DATASET ENTRIES:
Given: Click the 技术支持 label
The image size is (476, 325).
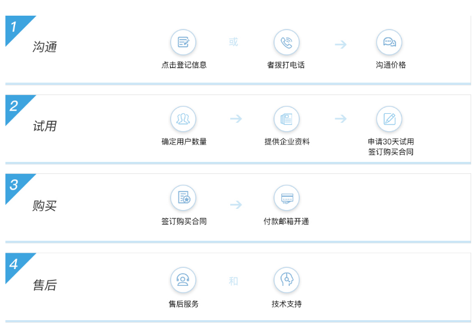Looking at the screenshot, I should (286, 304).
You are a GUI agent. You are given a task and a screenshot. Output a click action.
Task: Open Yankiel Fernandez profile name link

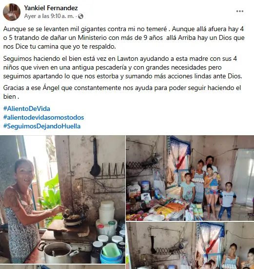(x=51, y=8)
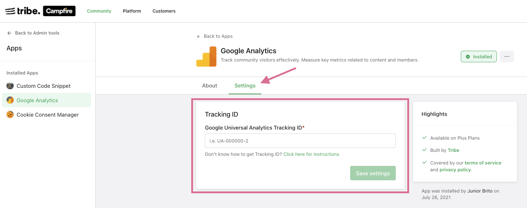This screenshot has width=527, height=208.
Task: Focus the Tracking ID input field
Action: pos(300,141)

EXERCISE OBJECTIVE: Print again, word for word, every line from the line with "You are a GUI" to the final line of the records, inclusive; skip the pictures.

PROBLEM SOLUTION:
You are a GUI agent. You are given a task and a screenshot. Output a click action.
Task: Open Yankiel Fernandez profile name link

(x=51, y=8)
This screenshot has width=527, height=208.
Task: Focus the Tracking ID input field
Action: pos(300,141)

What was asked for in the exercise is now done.